ボーイズトーク11




食堂で騒いでいる元同級生の姿に学生たちがざわめいた。
あのF組の奇跡から唯一斗南大に進学せずに板前修業をしていて、昼間は何故か学食でバイトしている金之助という男。
どうやらあの相原琴子を好きだったらしい。
とは言うものの、相原は高校の頃からあの入江直樹にゾッコンだったのだから、金之助は片想い確定だ。
その金之助が今日は食堂で嘆きながら学食を給仕していた。しかも仕事がひどい…。

「あ、あんな入江のヤローにく、唇を奪われおって〜!琴子〜!」

相原の姿を見た途端に喚きだした。

「うおー!いやや〜!琴子〜!」
「ちょ、ちょっとやめてよ、金ちゃんったら」

相原は慌てて止めようとするが、食堂中に響いた声はちょっとやそっとでは消せなかった。
誰もがその内容に興味津々だ。と同時に、なんだそれだけかという気持ちもなくはない。

「今さら入江と相原がキスしてたって聞いてもなぁ」
「というか、まだそこまで?」
「あれ?夜這いしたんじゃなかったっけ?」
「キスくらいじゃな〜」
「いやいや、あの入江がキス、だと思えばそれもすごいことなのかもよ」
「え?別れたって言う話は?」
「入江のやりまくり伝説は?」

いろいろな情報が交錯して、どれが正しいのか誰も知らない。
ただ、少なくとも入江と相原がキスしていたらしいのは事実だ。

「どちらから?」
「相原からとか?」
「家で襲ってとか?」
「だけど別れてたんだろ」
「襲ったから別れたとか」
「どっちが?」

今日も相原は理工学部にのぞきに来た。
ということは、別れてないってことか?
ところが入江をのぞいた後、相原はひげの男といちゃついている。
えらく老けた先輩だ。…ひげのせいか。
結局入江は諦めてそのひげの先輩に乗り換えたってことか?
じゃあ、キスっていつの話なんだ。
一方入江は、松本にあからさまに誘われても返事は素っ気ない。

「女に興味ねぇの?松本に惚れられてるのわかってるのに?」

入江は俺たちの疑問なんてどこ吹く風。

「で、本当に相原とキスしたの?」

一番聞きたかったことをずばり聞いたやつがいたけど、入江はふんとばかりに明らかにバカにした目で俺たちを見ると、何も言わずに去っていった。

「してないって言わなかったよな、あいつ」
「今までの入江なら、してないならしてないって否定するよな」
「ああ、否定するな」
「ということは」

結局キスはしたんだ。
しかも入江の様子からすると、したのは入江からだったに違いない。
もちろんそれももしかしたら入江のちょっとした興味とか、科学的分析がどうとか、そういう学問的な話だったり、もしくはやりまくり伝説が本当で、キスなんて日常茶飯事の出来事なのかもしれないが。
少なくとも相原からされたのなら、もっと噂は尾ひれがついているだろう。
おまけにあれは事故だったとか、あいつが、とか言い訳がましいことすらなかった。
入江ならそんなこと言わないか?
いいや、あいつは理不尽なことがあったらとことん追求するし、間違ったことは言わない。

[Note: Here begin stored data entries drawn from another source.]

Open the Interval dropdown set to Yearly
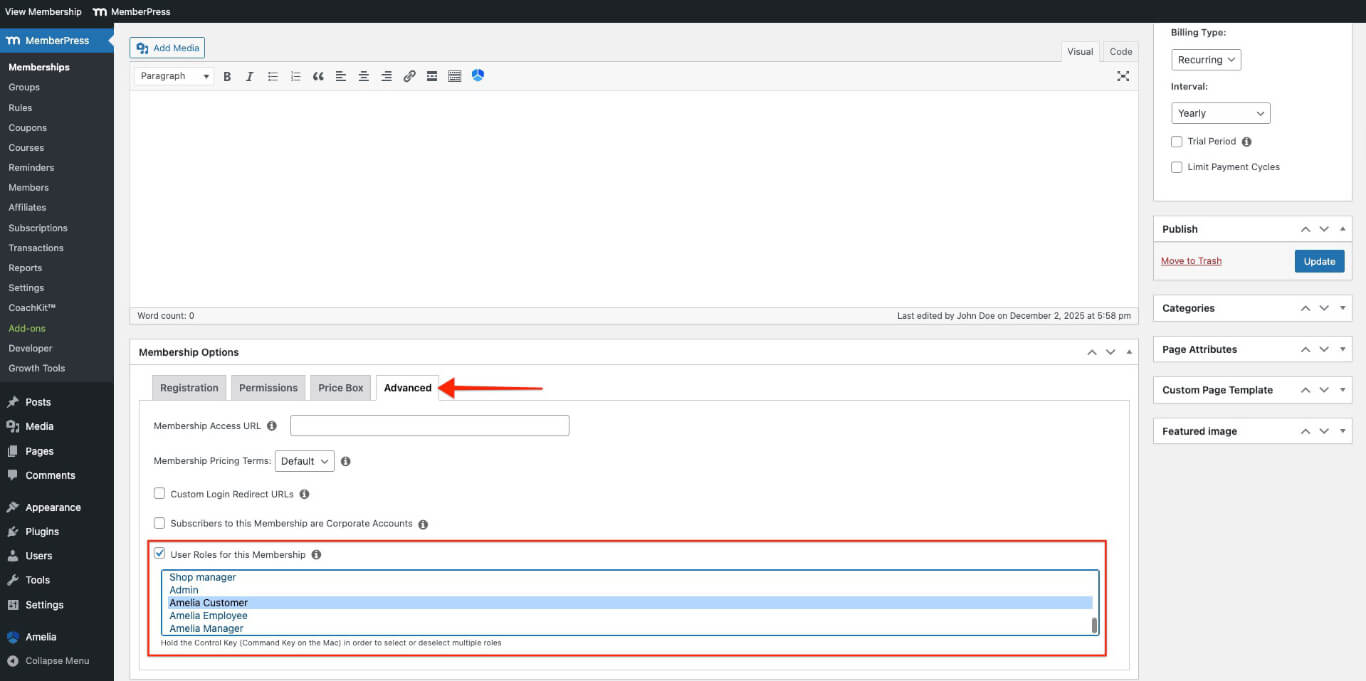 click(1220, 113)
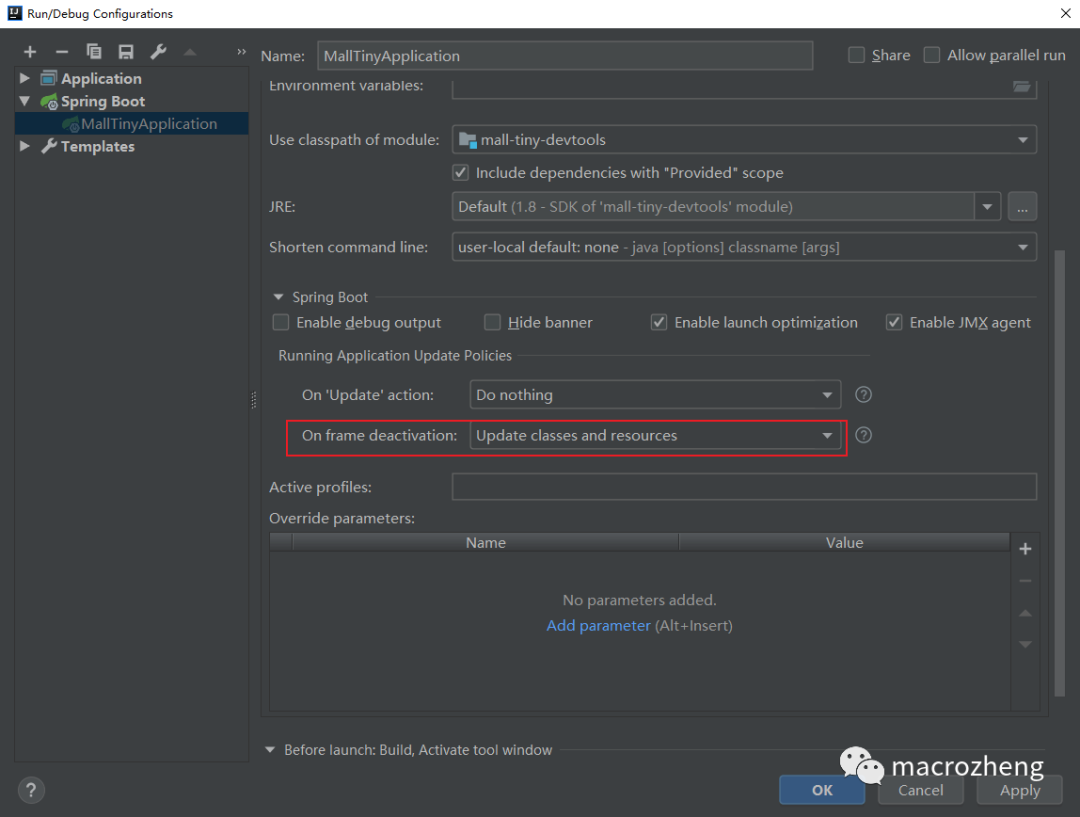This screenshot has width=1080, height=817.
Task: Open the On frame deactivation dropdown
Action: [655, 436]
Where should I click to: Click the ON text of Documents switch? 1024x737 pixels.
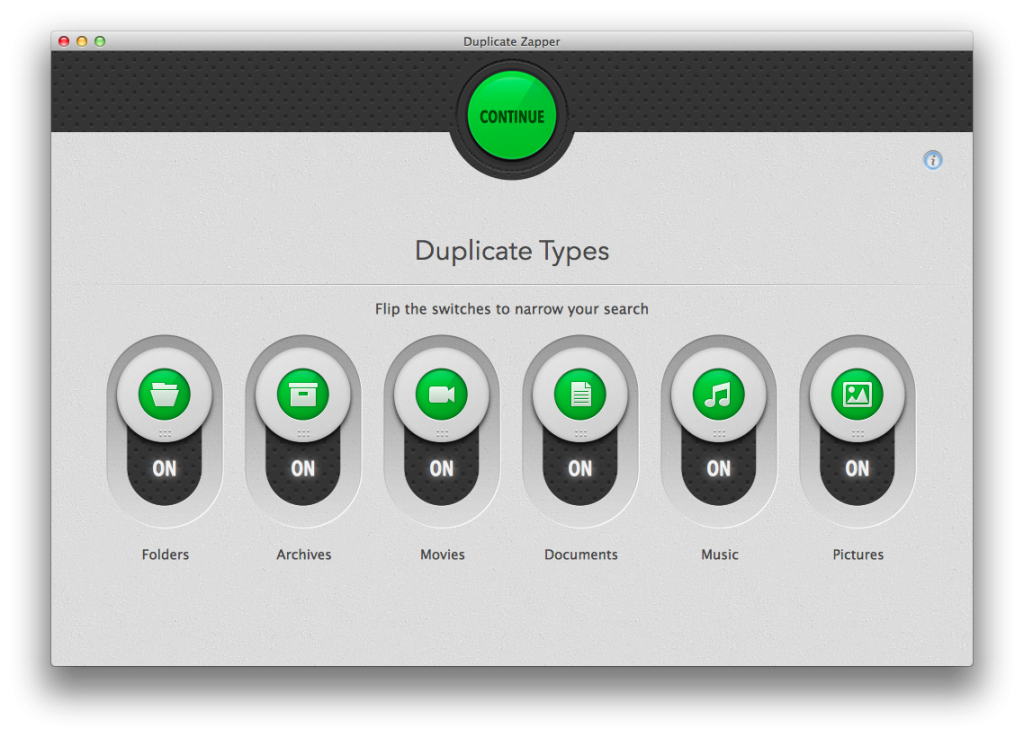[x=580, y=468]
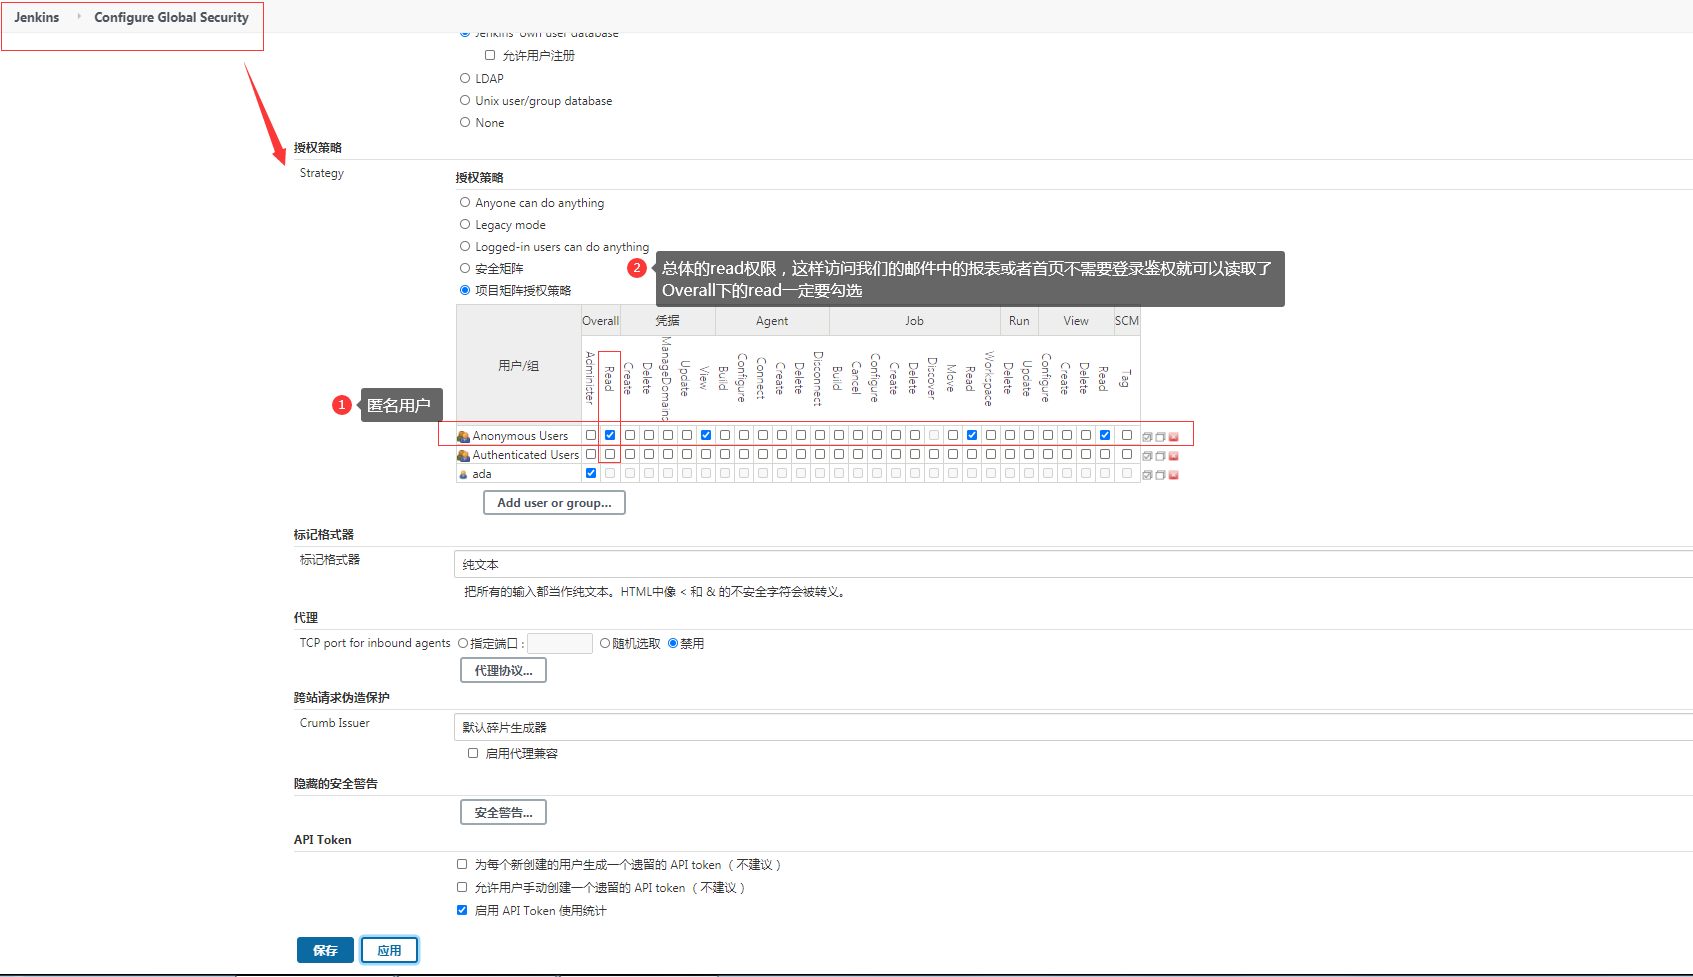Image resolution: width=1693 pixels, height=977 pixels.
Task: Toggle the 启用 API Token 使用统计 checkbox
Action: coord(462,910)
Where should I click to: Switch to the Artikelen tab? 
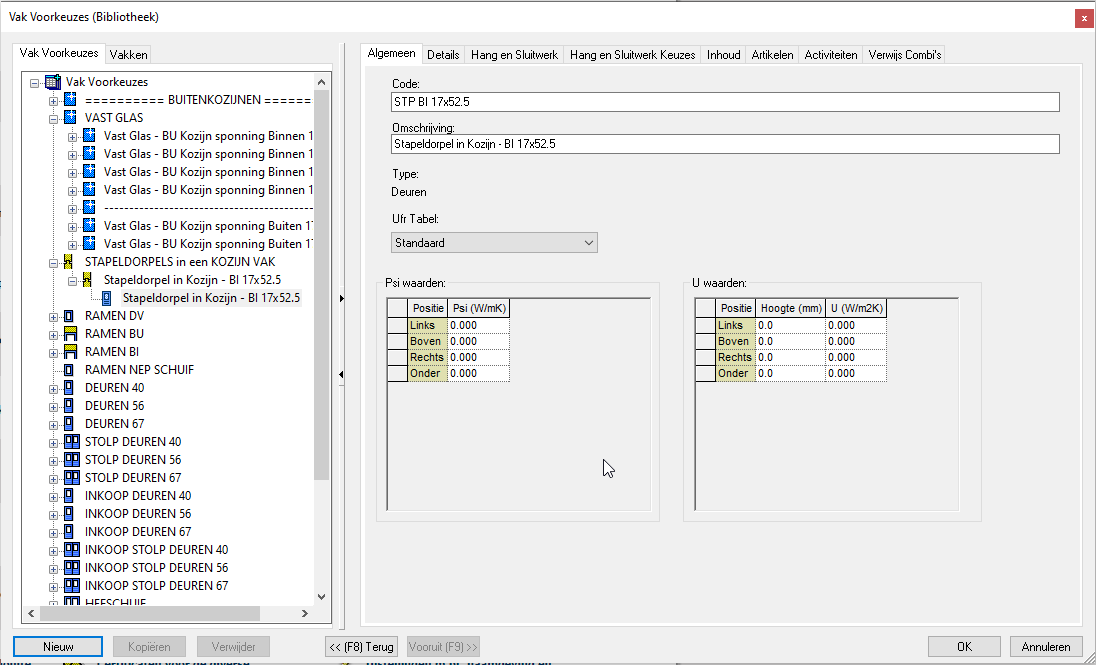click(772, 55)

「まあ、キスくらいでいちいちがたがた言うもんじゃないよな」
「付き合っただの別れただのなんて、よくある話だしな」
「入江の恋愛事情なんて、よくある話じゃないか」
「そうだよな」

俺たちはそう結論付けた。
ところがその数日後、今度は入江と松本さんがデートするという話がテニス部の連中からもたらされた。
え?どういうこと?
天才入江もただの男だったってことか。
それとも相原とは違う女を味わってみたくなったとか?

「それもおいしいよなぁ」
「うらやましいなぁ」
「美男美女って嫌味だな」
「でもオレ、松本さんをスマートにエスコートする自信ないわ」
「ああ、松本さんて結構お金持ちのお嬢さんだしな」
「その点入江も社長の息子だしな」
「ああ、趣味合いそう」
「少なくとも相原よりは」
「相原は…本当にあのひげ男と付き合いだしたのか?」
「…フリーになったと思ったのに」
「え?」

聞かなかったことにしよう、うん。
俺たちが一向に彼女ができないのは、とりあえず保留だ。